Bronisława Kowalska w latach 1993-2005 była posłanką na Sejm RP. Miała za sobą również epizod jako eurodeputowana do Parlamentu Europejskiego V kadencji. W latach 90. była jedną z najważniejszych osób w Legnicy i regionie - od roku 1990 należała do Socjaldemokracji Rzeczypospolitej Polskiej. Zarządzała wojewódzkimi strukturami tej partii i należała do założycieli tej partii.

Zanim na dobre zajęła się polityką, pracowała jako nauczycielka. Najpierw w szkole podstawowej, później w Zespole Szkół Technicznych i Integracyjnych. Następnie związana była z legnickimi uczelniami. Przez przyjaciół nazywana była "Beatą".

Bronisława Kowalska nie żyje. Była posłanką i eurodeputowaną

"Walcząc o wsparcie dla innych, potrafiła zarówno pokornie prosić zwykłego urzędnika, jak i zrugać ważnego ministra, co niekiedy bywało szkodliwe dla zdrowia, ale zawsze była skuteczna" - takimi słowami pożegnał zmarłą jej bliski kolega, Jerzy Molski.

Bronisława Kowalska była osobą niezwykle lubianą. "Praktycznie całe życie poświęcała innym, pomagała wielu lokalnym samorządom i instytucjom, ale także ludziom, takim jak my, zwykłym ludziom. Skromna Mistrzyni drugiego planu, ciesząca się szczęściem innych i szczęście to wspomagająca.

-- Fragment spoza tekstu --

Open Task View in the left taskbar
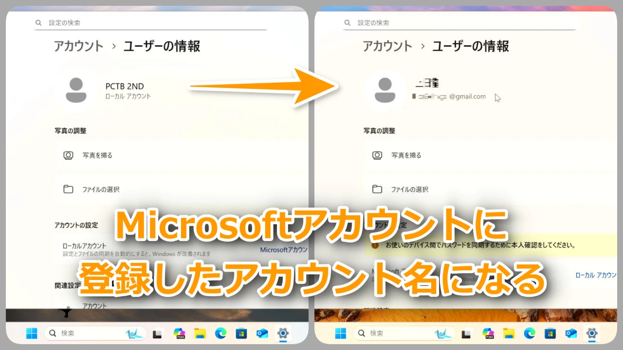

Zawsze emanowała dobrocią, bezinteresowną życzliwością, ciepłem i uśmiechem" - dodał Molski.

Bronisława Kowalska przegrała wielomiesięczną walkę z białaczką. Nie tak dawno pojawiły się pozytywne oznaki, że chorobę uda się pokonać. Na jej drodze do zdrowia stanął COVID-19, który uderzył w osłabiony organizm i nie pozwolił jej się podnieść.

"Życie "Beaty", podobnie jak jej barwne fotografie, lśniło wszystkimi kolorami empatii, serdeczności i dobroduszności, które wszędzie, gdzie jeno się pojawiła, tak zacnie pachniały" - podsumował pięknymi słowami życie Kowalskiej Jerzy Molski.